TEXT PROVIDED =
Forum Discussion

Oleksandr_Malof's avatar
Oleksandr_Malof
Icon for Altocumulus rankAltocumulus
Oct 26, 2018
Solved

DSC is not coming up for LTM VEs after initial setup

Hi everyone. It looks like I am facing an issue described here: https://devcentral.f5.com/questions/devices-are-not-synchronizing-configuration-to-each-other-59604. The point is that I was trying to configure DCS for a pair of LTM VEs and DCS did not come up (Standby device has a status "Awaiting Initial Sync. Device has not synced with group"). I have tried multiple TMOS versions: 13.1.0.2, 13.1.0.6, 13.1.1.2. In all cases I got the same message at Standby unit in logs: "...warning mcpd[4418]: 01071aea:4: CMI heartbeat timer expired..". I am using VMware Fusion 8.0.0, OSX 10.11.6. The comments in the post above state this was not fixed in the most recent version 14.0.0.2 as well. Could you tell if DCS is actually working for VEs versions 13,14 at the moment? Thank you!

 

  • The answer to my initial question - yes, it is possible to configure DSC with VE v13, at least, using LAB license. But this requires 8 GB of RAM and 4 CPUs per VE. Not sure if this can be performed with Trial or Evaluation licenses as I have no possibility to test this.

     

9 Replies

  • I have also run into this caveat. I am running 13.1.1.4 on VMware Workstation 15 on Fedora 29 Linux kernel 5.0.4

     

    I have managed to resolve the problem with the following db variables on the each of cluster members:

     

    tmsh modify /sys db tm.tcplargereceiveoffload value disable

     

    tmsh modify /sys db tm.tcpsegmentationoffload value disable

     

    To be sure, I had to go through devicegroup trust reset and reconfiguration of DSC. Now everything is fine.

     

    It appears VMware has issues with offloading mechanisms. In 12.1.x everything was running fine.

     

    • Abreey1's avatar
      Abreey1
      Icon for Nimbostratus rankNimbostratus

      Krystian Baniak thank you for your help. it's worked awesomely. I was searching why between both f5 cannot sync. you made my day, thank you!

    • bader1's avatar
      bader1
      Icon for Nimbostratus rankNimbostratus

      You made my day, thank you for your help!

[Element and text location data]
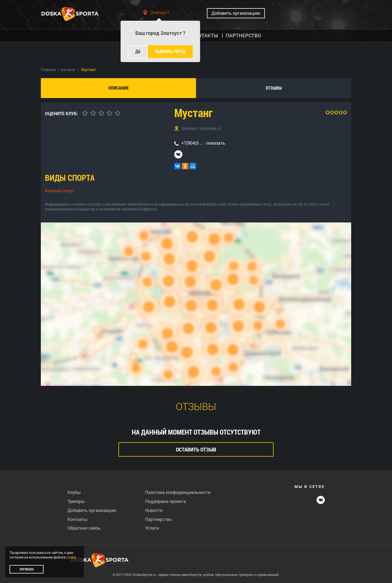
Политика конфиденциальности (178, 492)
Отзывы (274, 88)
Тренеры (76, 501)
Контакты (78, 519)
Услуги (152, 528)
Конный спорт (59, 190)
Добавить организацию (236, 13)
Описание (118, 88)
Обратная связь (84, 528)
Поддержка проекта (166, 501)
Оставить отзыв (196, 449)
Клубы (74, 492)
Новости (154, 510)
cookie (71, 557)
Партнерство (158, 519)
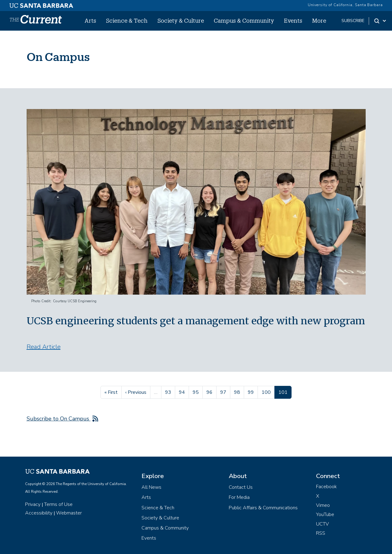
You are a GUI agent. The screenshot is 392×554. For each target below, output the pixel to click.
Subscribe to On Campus (58, 419)
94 (184, 392)
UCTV (322, 524)
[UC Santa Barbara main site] (41, 4)
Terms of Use (58, 504)
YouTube (325, 514)
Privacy (33, 504)
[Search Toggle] (380, 21)
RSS (321, 533)
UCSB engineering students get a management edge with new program (196, 321)
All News (151, 487)
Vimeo (323, 505)
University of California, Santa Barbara (345, 5)
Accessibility (39, 513)
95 (198, 392)
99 (253, 392)
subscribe (353, 21)
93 (170, 392)
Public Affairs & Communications (263, 508)
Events (293, 21)
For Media (239, 497)
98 (239, 392)
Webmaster (69, 513)
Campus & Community (244, 21)
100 (267, 392)
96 (211, 392)
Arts (90, 21)
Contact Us (241, 487)
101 (285, 392)
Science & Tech (127, 21)
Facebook (326, 487)
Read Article (43, 347)
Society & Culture (181, 21)
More (319, 21)
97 (225, 392)
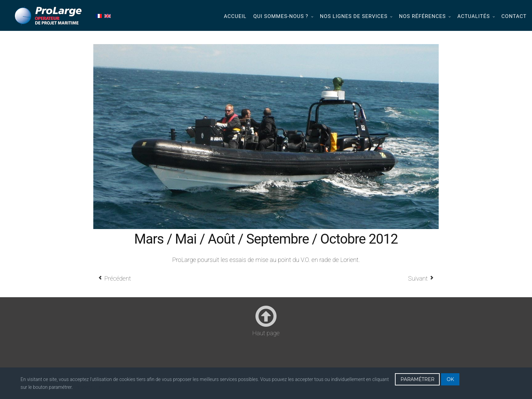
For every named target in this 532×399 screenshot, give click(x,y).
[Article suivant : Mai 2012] (421, 278)
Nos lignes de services (354, 16)
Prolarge (49, 16)
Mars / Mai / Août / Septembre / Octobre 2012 (266, 239)
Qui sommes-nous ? (281, 16)
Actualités (474, 16)
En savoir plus (88, 387)
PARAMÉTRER (417, 379)
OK (450, 379)
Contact (514, 16)
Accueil (235, 16)
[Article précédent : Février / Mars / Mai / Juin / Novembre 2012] (114, 278)
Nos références (422, 16)
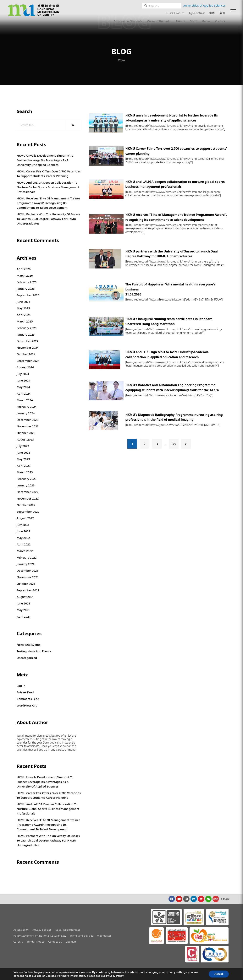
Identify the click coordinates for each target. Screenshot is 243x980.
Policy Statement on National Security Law (40, 935)
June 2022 (24, 531)
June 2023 (24, 452)
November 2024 (28, 348)
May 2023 (23, 459)
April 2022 (24, 544)
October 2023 (26, 433)
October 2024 (26, 354)
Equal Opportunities (68, 929)
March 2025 (25, 321)
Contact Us (55, 942)
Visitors (220, 21)
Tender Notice (36, 942)
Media (206, 21)
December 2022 (27, 492)
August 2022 (25, 518)
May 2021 (23, 610)
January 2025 (26, 334)
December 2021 (27, 571)
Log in (21, 686)
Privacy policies (42, 929)
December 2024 (27, 341)
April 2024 (24, 393)
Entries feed (25, 692)
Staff (193, 21)
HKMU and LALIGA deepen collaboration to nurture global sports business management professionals (48, 187)
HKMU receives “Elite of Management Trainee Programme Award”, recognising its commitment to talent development (48, 203)
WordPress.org (27, 705)
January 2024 (26, 413)
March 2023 (25, 472)
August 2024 (25, 367)
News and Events (29, 644)
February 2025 (27, 328)
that (30, 749)
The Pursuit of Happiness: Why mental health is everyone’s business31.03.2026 (170, 289)
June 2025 (24, 302)
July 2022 (23, 525)
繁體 (212, 13)
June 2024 (24, 380)
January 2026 (26, 288)
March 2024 (25, 400)
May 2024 (23, 387)
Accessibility (21, 929)
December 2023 (27, 420)
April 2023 (24, 466)
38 (174, 444)
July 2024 (23, 374)
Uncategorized (27, 658)
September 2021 (28, 590)
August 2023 (25, 439)
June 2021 (24, 603)
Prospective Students (128, 21)
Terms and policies (82, 935)
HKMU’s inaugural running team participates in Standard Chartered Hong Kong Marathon (169, 321)
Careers (18, 942)
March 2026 (25, 275)
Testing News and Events (34, 651)
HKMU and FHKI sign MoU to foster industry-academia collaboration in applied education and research (167, 355)
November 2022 (28, 498)
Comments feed (28, 699)
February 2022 (27, 557)
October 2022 (26, 505)
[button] (233, 10)
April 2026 (24, 269)
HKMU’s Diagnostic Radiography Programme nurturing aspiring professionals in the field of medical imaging (174, 417)
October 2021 (26, 584)
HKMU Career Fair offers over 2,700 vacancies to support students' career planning (49, 173)
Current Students (159, 21)
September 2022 (28, 511)
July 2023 (23, 446)
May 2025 (23, 308)
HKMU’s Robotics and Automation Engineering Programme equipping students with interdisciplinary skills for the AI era (172, 387)
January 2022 (26, 564)
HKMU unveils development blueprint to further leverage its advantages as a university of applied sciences (45, 160)
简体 (222, 13)
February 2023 (27, 479)
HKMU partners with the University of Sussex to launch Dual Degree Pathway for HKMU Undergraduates (48, 219)
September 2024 (28, 361)
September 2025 (28, 295)
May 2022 (23, 538)
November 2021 (28, 577)
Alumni (180, 21)
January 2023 (26, 485)
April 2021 (24, 616)
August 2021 (25, 597)
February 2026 (27, 282)
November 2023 (28, 426)
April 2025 (24, 315)
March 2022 (25, 551)
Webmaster (104, 935)
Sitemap (71, 942)
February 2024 (27, 407)
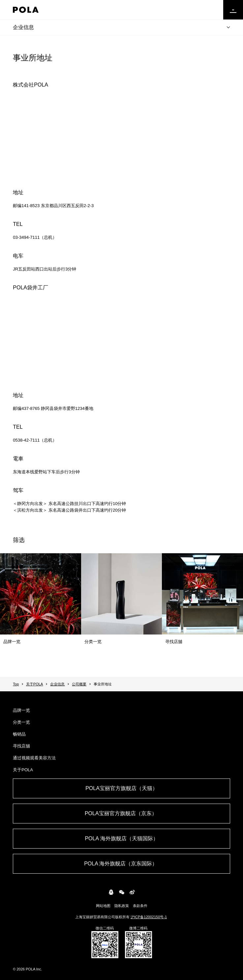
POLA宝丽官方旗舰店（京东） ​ (122, 813)
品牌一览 (21, 710)
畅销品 (19, 734)
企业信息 (23, 27)
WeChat (122, 892)
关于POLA (35, 684)
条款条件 (140, 905)
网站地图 (103, 905)
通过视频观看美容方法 (34, 758)
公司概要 (79, 684)
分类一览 (21, 722)
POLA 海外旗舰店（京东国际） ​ (122, 864)
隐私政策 (122, 905)
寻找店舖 (21, 746)
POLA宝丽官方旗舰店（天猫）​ (122, 788)
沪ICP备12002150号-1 (148, 917)
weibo (132, 892)
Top (16, 684)
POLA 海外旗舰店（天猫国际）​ (121, 838)
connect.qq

REQUIRED WORK =
1. Rewrite the part of the forum thread starting at "tmsh modify /sys db tm.tcpsegmentationoffload" and ending at "everything is fine.", replacing "devicegroup trust reset" with "device trust reset".
2. Repeat the entries exactly, starting at the line that contains "Prospective Students (128, 21)" and ending at the line that contains "简体 (222, 13)".
The forum thread and the entries are independent of each other.

ANSWERS FOR THE EXERCISE =
1.
tmsh modify /sys db tm.tcpsegmentationoffload value disable

     

    To be sure, I had to go through device trust reset and reconfiguration of DSC. Now everything is fine.

2.
Prospective Students (128, 21)
Terms and policies (82, 935)
HKMU’s inaugural running team participates in Standard Chartered Hong Kong Marathon (169, 321)
Careers (18, 942)
March 2026 (25, 275)
Testing News and Events (34, 651)
HKMU and FHKI sign MoU to foster industry-academia collaboration in applied education and research (167, 355)
November 2022 (28, 498)
Comments feed (28, 699)
February 2022 (27, 557)
October 2022 (26, 505)
[button] (233, 10)
April 2026 (24, 269)
HKMU’s Diagnostic Radiography Programme nurturing aspiring professionals in the field of medical imaging (174, 417)
October 2021 (26, 584)
HKMU Career Fair offers over 2,700 vacancies to support students' career planning (49, 173)
Current Students (159, 21)
September 2022 (28, 511)
July 2023 (23, 446)
May 2025 (23, 308)
HKMU’s Robotics and Automation Engineering Programme equipping students with interdisciplinary skills for the AI era (172, 387)
January 2022 (26, 564)
HKMU unveils development blueprint to further leverage its advantages as a university of applied sciences (45, 160)
简体 (222, 13)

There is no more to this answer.